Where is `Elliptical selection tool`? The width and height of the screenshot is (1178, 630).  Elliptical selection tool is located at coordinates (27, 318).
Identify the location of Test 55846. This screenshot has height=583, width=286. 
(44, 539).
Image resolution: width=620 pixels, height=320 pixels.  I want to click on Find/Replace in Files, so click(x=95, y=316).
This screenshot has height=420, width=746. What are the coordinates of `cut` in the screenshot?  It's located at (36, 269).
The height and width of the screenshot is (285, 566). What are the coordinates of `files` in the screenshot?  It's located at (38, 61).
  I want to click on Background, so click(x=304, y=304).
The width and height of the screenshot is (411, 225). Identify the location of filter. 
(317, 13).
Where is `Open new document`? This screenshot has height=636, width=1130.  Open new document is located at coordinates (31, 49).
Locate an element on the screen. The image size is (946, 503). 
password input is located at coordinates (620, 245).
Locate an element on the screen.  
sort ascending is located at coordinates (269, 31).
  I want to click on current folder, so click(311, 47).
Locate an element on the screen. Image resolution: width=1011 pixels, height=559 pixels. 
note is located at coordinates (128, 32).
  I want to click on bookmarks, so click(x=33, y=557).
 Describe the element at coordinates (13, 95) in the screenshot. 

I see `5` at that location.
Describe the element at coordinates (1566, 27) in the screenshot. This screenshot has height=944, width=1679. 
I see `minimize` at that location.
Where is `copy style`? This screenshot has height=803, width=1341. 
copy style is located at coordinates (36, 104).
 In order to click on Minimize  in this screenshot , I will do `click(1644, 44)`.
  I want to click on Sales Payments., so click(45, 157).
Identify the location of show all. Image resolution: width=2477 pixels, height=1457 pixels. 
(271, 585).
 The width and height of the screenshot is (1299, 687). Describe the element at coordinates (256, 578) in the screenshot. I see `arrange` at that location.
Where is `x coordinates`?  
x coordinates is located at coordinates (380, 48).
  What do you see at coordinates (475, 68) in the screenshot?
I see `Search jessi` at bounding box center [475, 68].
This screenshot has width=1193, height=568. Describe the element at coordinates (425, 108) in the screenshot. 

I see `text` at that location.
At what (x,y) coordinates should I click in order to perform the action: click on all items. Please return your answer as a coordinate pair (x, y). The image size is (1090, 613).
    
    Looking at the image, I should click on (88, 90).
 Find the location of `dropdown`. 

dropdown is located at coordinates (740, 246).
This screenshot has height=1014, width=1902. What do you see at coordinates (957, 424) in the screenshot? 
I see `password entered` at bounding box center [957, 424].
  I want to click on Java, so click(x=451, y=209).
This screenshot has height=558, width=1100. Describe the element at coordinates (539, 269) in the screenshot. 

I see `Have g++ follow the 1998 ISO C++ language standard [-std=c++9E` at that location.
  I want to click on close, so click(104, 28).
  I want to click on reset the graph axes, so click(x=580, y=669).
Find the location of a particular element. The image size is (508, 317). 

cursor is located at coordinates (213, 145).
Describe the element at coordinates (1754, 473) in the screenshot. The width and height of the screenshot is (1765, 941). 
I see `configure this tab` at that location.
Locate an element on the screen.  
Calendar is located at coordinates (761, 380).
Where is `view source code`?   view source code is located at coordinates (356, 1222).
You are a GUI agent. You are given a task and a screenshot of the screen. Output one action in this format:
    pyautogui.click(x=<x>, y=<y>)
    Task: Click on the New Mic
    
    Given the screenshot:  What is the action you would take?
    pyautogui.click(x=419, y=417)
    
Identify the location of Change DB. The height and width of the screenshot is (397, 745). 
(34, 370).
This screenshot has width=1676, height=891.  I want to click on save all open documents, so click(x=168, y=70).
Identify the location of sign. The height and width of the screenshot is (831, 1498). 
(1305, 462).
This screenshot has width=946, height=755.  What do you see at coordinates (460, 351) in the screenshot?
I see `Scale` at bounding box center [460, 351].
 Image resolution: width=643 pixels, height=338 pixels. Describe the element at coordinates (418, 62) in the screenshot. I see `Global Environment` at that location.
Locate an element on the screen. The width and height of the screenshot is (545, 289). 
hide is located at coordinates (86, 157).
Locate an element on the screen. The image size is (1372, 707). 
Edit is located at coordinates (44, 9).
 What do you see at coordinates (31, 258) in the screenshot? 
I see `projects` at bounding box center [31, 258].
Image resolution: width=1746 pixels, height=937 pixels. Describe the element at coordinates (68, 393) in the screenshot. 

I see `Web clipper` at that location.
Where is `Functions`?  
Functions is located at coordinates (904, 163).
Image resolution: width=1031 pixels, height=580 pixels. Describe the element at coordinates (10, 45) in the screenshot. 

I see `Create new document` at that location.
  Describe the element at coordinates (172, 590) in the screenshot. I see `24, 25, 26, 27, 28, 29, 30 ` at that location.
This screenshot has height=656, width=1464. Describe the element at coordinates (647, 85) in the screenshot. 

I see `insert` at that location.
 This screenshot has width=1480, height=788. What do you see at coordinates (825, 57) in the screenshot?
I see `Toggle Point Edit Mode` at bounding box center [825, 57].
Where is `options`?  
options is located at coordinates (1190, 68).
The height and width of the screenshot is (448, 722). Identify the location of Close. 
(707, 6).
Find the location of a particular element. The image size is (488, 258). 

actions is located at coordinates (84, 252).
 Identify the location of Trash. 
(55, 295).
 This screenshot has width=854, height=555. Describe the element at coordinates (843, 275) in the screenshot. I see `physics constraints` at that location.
+ + + + + + +
- TO DO -
Substitute "Find the position of" for "Identify the location of" wherever it occurs in the records above, and write out all the records again with nothing else changed.

- EXERCISE RESULT -
Where is `Elliptical selection tool`? The width and height of the screenshot is (1178, 630).  Elliptical selection tool is located at coordinates (27, 318).
Find the position of Test 55846. This screenshot has height=583, width=286. 
(44, 539).
Image resolution: width=620 pixels, height=320 pixels.  I want to click on Find/Replace in Files, so click(x=95, y=316).
This screenshot has height=420, width=746. What are the coordinates of `cut` in the screenshot?  It's located at (36, 269).
The height and width of the screenshot is (285, 566). What are the coordinates of `files` in the screenshot?  It's located at (38, 61).
  I want to click on Background, so click(x=304, y=304).
The width and height of the screenshot is (411, 225). Find the position of filter. 
(317, 13).
Where is `Open new document`? This screenshot has height=636, width=1130.  Open new document is located at coordinates (31, 49).
Locate an element on the screen. The image size is (946, 503). 
password input is located at coordinates (620, 245).
Locate an element on the screen.  
sort ascending is located at coordinates (269, 31).
  I want to click on current folder, so click(311, 47).
Locate an element on the screen. Image resolution: width=1011 pixels, height=559 pixels. 
note is located at coordinates (128, 32).
  I want to click on bookmarks, so click(x=33, y=557).
 Describe the element at coordinates (13, 95) in the screenshot. 

I see `5` at that location.
Describe the element at coordinates (1566, 27) in the screenshot. This screenshot has height=944, width=1679. 
I see `minimize` at that location.
Where is `copy style`? This screenshot has height=803, width=1341. 
copy style is located at coordinates (36, 104).
 In order to click on Minimize  in this screenshot , I will do `click(1644, 44)`.
  I want to click on Sales Payments., so click(45, 157).
Find the position of show all. Image resolution: width=2477 pixels, height=1457 pixels. 
(271, 585).
 The width and height of the screenshot is (1299, 687). Describe the element at coordinates (256, 578) in the screenshot. I see `arrange` at that location.
Where is `x coordinates`?  
x coordinates is located at coordinates (380, 48).
  What do you see at coordinates (475, 68) in the screenshot?
I see `Search jessi` at bounding box center [475, 68].
This screenshot has width=1193, height=568. Describe the element at coordinates (425, 108) in the screenshot. 

I see `text` at that location.
At what (x,y) coordinates should I click in order to perform the action: click on all items. Please return your answer as a coordinate pair (x, y). The image size is (1090, 613).
    
    Looking at the image, I should click on (88, 90).
 Find the location of `dropdown`. 

dropdown is located at coordinates (740, 246).
This screenshot has height=1014, width=1902. What do you see at coordinates (957, 424) in the screenshot? 
I see `password entered` at bounding box center [957, 424].
  I want to click on Java, so click(x=451, y=209).
This screenshot has height=558, width=1100. Describe the element at coordinates (539, 269) in the screenshot. 

I see `Have g++ follow the 1998 ISO C++ language standard [-std=c++9E` at that location.
  I want to click on close, so click(104, 28).
  I want to click on reset the graph axes, so click(x=580, y=669).
Find the location of a particular element. The image size is (508, 317). 

cursor is located at coordinates (213, 145).
Describe the element at coordinates (1754, 473) in the screenshot. The width and height of the screenshot is (1765, 941). 
I see `configure this tab` at that location.
Locate an element on the screen.  
Calendar is located at coordinates (761, 380).
Where is `view source code`?   view source code is located at coordinates (356, 1222).
You are a GUI agent. You are given a task and a screenshot of the screen. Output one action in this format:
    pyautogui.click(x=<x>, y=<y>)
    Task: Click on the New Mic
    
    Given the screenshot:  What is the action you would take?
    pyautogui.click(x=419, y=417)
    
Find the position of Change DB. The height and width of the screenshot is (397, 745). 
(34, 370).
This screenshot has width=1676, height=891.  I want to click on save all open documents, so click(x=168, y=70).
Find the position of sign. The height and width of the screenshot is (831, 1498). 
(1305, 462).
This screenshot has width=946, height=755.  What do you see at coordinates (460, 351) in the screenshot?
I see `Scale` at bounding box center [460, 351].
 Image resolution: width=643 pixels, height=338 pixels. Describe the element at coordinates (418, 62) in the screenshot. I see `Global Environment` at that location.
Locate an element on the screen. The width and height of the screenshot is (545, 289). 
hide is located at coordinates (86, 157).
Locate an element on the screen. The image size is (1372, 707). 
Edit is located at coordinates (44, 9).
 What do you see at coordinates (31, 258) in the screenshot? 
I see `projects` at bounding box center [31, 258].
Image resolution: width=1746 pixels, height=937 pixels. Describe the element at coordinates (68, 393) in the screenshot. 

I see `Web clipper` at that location.
Where is `Functions`?  
Functions is located at coordinates (904, 163).
Image resolution: width=1031 pixels, height=580 pixels. Describe the element at coordinates (10, 45) in the screenshot. 

I see `Create new document` at that location.
  Describe the element at coordinates (172, 590) in the screenshot. I see `24, 25, 26, 27, 28, 29, 30 ` at that location.
This screenshot has height=656, width=1464. Describe the element at coordinates (647, 85) in the screenshot. 

I see `insert` at that location.
 This screenshot has width=1480, height=788. What do you see at coordinates (825, 57) in the screenshot?
I see `Toggle Point Edit Mode` at bounding box center [825, 57].
Where is `options`?  
options is located at coordinates (1190, 68).
The height and width of the screenshot is (448, 722). Find the position of Close. 
(707, 6).
Find the location of a particular element. The image size is (488, 258). 

actions is located at coordinates (84, 252).
 Find the position of Trash. 
(55, 295).
 This screenshot has width=854, height=555. Describe the element at coordinates (843, 275) in the screenshot. I see `physics constraints` at that location.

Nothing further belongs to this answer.